Segment Start: Listed records
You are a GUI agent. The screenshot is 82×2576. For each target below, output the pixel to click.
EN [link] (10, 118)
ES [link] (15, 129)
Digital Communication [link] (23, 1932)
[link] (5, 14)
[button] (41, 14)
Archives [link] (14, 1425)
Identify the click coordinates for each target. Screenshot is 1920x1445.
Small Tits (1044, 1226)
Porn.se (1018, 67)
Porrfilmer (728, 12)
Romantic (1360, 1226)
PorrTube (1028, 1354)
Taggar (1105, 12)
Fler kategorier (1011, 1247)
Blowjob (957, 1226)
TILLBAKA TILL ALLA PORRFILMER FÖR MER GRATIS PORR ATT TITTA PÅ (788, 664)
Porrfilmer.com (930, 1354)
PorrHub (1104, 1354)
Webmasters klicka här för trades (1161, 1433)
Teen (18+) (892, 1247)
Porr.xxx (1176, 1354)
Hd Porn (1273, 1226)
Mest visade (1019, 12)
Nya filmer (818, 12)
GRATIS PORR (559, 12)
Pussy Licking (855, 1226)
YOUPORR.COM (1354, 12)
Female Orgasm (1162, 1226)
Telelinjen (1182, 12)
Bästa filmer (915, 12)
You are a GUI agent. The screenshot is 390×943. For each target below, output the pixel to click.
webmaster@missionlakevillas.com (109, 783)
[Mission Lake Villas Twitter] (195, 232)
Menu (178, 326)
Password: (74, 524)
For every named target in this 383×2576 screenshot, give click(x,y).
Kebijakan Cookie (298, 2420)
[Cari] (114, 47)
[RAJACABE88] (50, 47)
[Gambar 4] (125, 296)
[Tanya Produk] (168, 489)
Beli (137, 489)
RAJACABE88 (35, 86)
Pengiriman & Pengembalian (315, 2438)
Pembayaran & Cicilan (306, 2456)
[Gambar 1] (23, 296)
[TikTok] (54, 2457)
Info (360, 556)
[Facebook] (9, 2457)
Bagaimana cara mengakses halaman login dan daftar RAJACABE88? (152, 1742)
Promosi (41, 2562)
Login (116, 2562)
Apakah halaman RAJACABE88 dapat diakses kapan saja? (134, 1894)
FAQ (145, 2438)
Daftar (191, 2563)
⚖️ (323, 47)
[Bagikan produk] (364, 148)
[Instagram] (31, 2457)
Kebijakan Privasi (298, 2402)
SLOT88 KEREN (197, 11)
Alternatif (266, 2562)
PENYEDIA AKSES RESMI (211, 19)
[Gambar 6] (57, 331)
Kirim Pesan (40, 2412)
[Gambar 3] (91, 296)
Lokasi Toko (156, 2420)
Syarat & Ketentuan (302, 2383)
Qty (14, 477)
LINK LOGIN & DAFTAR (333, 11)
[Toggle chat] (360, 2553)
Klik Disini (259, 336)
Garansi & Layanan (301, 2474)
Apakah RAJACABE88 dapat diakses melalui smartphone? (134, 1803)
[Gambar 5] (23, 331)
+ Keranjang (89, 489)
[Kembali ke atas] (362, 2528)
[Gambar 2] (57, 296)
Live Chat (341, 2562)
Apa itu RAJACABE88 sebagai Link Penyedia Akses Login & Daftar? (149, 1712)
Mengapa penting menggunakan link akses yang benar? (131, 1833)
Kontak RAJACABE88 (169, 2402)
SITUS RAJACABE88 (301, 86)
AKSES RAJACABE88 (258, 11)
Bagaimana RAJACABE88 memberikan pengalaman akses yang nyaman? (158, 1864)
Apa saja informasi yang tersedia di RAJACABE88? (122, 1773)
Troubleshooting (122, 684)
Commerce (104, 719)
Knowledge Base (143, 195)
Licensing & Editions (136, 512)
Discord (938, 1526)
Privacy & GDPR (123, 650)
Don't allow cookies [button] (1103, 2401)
Segment End: Listed records
### Prompt
Which lines above run from the one containing "ES [link] (15, 129)" down to the one containing "Kebijakan Privasi (298, 2402)"? Repeat exactly those, both ends included, and nothing else.

### Problem solution
ES [link] (15, 129)
Digital Communication [link] (23, 1932)
[link] (5, 14)
[button] (41, 14)
Archives [link] (14, 1425)
Identify the click coordinates for each target. Screenshot is 1920x1445.
Small Tits (1044, 1226)
Porn.se (1018, 67)
Porrfilmer (728, 12)
Romantic (1360, 1226)
PorrTube (1028, 1354)
Taggar (1105, 12)
Fler kategorier (1011, 1247)
Blowjob (957, 1226)
TILLBAKA TILL ALLA PORRFILMER FÖR MER GRATIS PORR ATT TITTA PÅ (788, 664)
Porrfilmer.com (930, 1354)
PorrHub (1104, 1354)
Webmasters klicka här för trades (1161, 1433)
Teen (18+) (892, 1247)
Porr.xxx (1176, 1354)
Hd Porn (1273, 1226)
Mest visade (1019, 12)
Nya filmer (818, 12)
GRATIS PORR (559, 12)
Pussy Licking (855, 1226)
YOUPORR.COM (1354, 12)
Female Orgasm (1162, 1226)
Telelinjen (1182, 12)
Bästa filmer (915, 12)
You are a GUI agent. The screenshot is 390×943. For each target below, output the pixel to click.
webmaster@missionlakevillas.com (109, 783)
[Mission Lake Villas Twitter] (195, 232)
Menu (178, 326)
Password: (74, 524)
For every named target in this 383×2576 screenshot, give click(x,y).
Kebijakan Cookie (298, 2420)
[Cari] (114, 47)
[RAJACABE88] (50, 47)
[Gambar 4] (125, 296)
[Tanya Produk] (168, 489)
Beli (137, 489)
RAJACABE88 (35, 86)
Pengiriman & Pengembalian (315, 2438)
Pembayaran & Cicilan (306, 2456)
[Gambar 1] (23, 296)
[TikTok] (54, 2457)
Info (360, 556)
[Facebook] (9, 2457)
Bagaimana cara mengakses halaman login dan daftar RAJACABE88? (152, 1742)
Promosi (41, 2562)
Login (116, 2562)
Apakah halaman RAJACABE88 dapat diakses kapan saja? (134, 1894)
FAQ (145, 2438)
Daftar (191, 2563)
⚖️ (323, 47)
[Bagikan produk] (364, 148)
[Instagram] (31, 2457)
Kebijakan Privasi (298, 2402)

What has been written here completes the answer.